● Problem to solve
Restate word for word only the lines from the one with "Where should I" through the end of the records; no pictures belong in the copy.

Items from a data source:
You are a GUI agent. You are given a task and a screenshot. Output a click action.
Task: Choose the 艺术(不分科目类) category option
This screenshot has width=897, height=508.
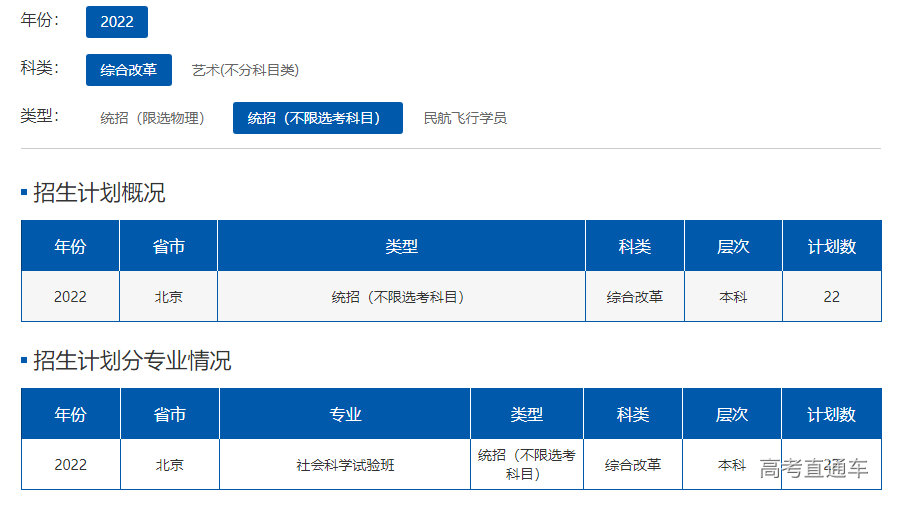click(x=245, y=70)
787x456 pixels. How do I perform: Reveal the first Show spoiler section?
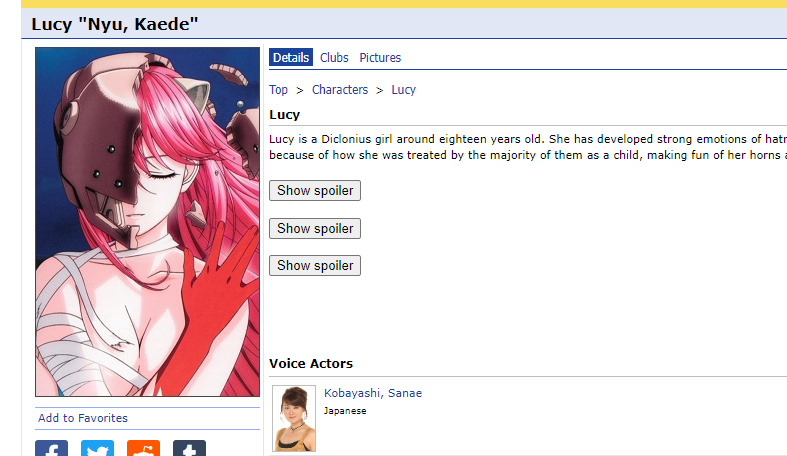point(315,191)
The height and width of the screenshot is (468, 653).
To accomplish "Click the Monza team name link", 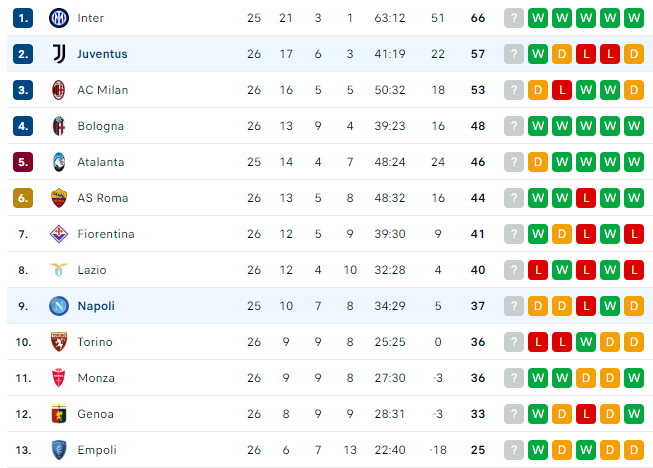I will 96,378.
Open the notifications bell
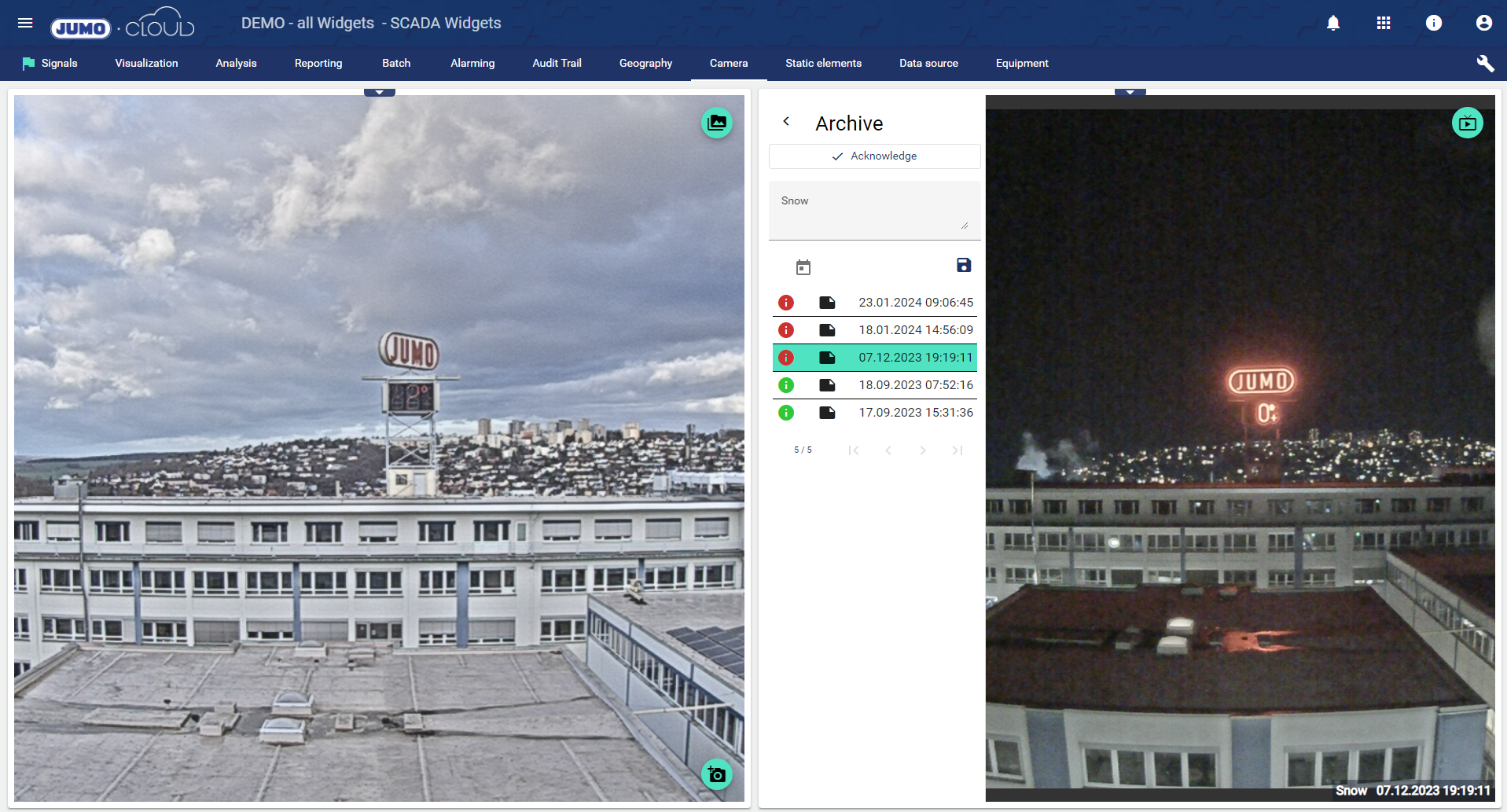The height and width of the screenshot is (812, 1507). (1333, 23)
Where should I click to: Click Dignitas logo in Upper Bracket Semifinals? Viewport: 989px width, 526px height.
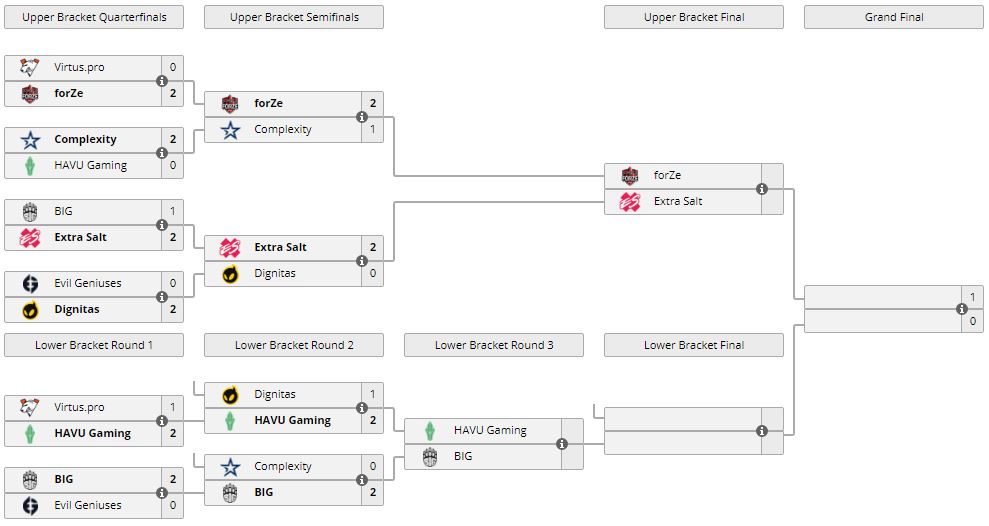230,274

● Reply to the task
Where should I click to: Click Dignitas logo in Upper Bracket Semifinals? Viewport: 989px width, 526px height.
230,274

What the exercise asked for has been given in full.